Methods: HC and POCD patients were identified at colonoscopy. Ileal lamina propria mononuclear cells were collected using collagenase digestion and labelled with directly conjugated monoclonal antibodies to CCR7 and 9. PDC and MDC were characterised as CD11c +ve and −ve respectively and expression of CCR7 and 9 by multicolour flow cytometry measured. Statistical analysis was carried out using unpaired t tests. In experiments with paired colonic and ileal samples paired t tests were performed.

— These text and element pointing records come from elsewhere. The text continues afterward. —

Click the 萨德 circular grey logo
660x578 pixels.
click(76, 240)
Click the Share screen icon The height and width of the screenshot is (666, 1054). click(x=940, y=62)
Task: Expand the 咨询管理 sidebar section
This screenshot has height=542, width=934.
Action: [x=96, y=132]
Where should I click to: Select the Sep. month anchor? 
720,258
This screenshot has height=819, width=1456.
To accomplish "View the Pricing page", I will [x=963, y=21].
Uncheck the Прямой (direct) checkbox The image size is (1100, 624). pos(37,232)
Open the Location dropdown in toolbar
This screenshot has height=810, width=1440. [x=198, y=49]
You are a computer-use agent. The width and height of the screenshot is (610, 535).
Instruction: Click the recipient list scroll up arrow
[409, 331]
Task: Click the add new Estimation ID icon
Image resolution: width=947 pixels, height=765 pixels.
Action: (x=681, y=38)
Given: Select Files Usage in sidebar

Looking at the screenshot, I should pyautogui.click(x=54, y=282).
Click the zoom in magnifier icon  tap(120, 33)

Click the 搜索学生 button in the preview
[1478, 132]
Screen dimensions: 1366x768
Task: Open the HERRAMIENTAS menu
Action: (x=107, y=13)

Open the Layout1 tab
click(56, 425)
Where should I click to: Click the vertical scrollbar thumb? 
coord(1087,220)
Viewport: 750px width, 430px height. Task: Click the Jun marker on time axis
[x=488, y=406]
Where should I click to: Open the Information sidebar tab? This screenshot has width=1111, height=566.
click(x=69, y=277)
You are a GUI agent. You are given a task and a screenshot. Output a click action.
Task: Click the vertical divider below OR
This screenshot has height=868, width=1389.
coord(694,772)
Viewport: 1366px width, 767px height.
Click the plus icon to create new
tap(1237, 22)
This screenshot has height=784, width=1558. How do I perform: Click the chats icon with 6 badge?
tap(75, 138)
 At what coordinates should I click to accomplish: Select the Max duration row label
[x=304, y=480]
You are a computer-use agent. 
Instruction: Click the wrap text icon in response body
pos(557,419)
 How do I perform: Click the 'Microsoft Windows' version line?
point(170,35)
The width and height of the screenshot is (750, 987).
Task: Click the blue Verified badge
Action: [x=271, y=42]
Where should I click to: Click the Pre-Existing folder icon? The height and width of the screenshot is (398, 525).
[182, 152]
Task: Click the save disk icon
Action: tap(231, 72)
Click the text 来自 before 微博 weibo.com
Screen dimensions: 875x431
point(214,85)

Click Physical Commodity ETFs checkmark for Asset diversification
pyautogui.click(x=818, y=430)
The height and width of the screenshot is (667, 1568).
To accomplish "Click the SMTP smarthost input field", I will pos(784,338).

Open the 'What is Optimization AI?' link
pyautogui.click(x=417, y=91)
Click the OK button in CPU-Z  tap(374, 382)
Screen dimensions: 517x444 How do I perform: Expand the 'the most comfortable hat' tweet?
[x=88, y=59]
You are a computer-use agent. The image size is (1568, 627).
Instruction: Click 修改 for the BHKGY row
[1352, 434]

Results: In paired samples, HC ileal CCR9 +ve PDC expression was lower compared with colonic PDC (26.46/μL ±10.43 SEM vs. 53.76/μL ±20.16 SEM, p < 0.05). However, POCD ileal CCR9 +ve PDC did not differ from colonic concentrations (108.0/μL ±33.24 SEM vs. 93.1/μL ±43.01 SEM, p = NS).

There were significantly higher concentrations of CCR9 +ve and CCR7 +ve PDCs within ileal POCD compared with ileum normal controls (103.8/μL ±22.64/μL vs. 37.68±7.434, p = 0.039 and 117.4/μL ±26.97 SEM vs. 40.47/μL ±3.97 SEM, p = 0.03).

There were no differences in MDC expression of both homing markers in all types of tissue.

Conclusions: POCD neo-terminal ileum showed higher CCR7 +ve and CCR9 +ve PDC than in normal ileum. This novel finding indicates a potential role for PDC in CD pathogenesis. The surgical removal of the IC valve in POCD may alter microbiota flora exposure in the ileum with an adaptive response of CCR9 +ve DC to a level seen in normal colonic tissue. Additionally, this may induce migration of PDC by upregulation of CCR7 expression. Further studies to examine the changes with disease progression may unravel the function of PDC in postoperative clinical recurrence.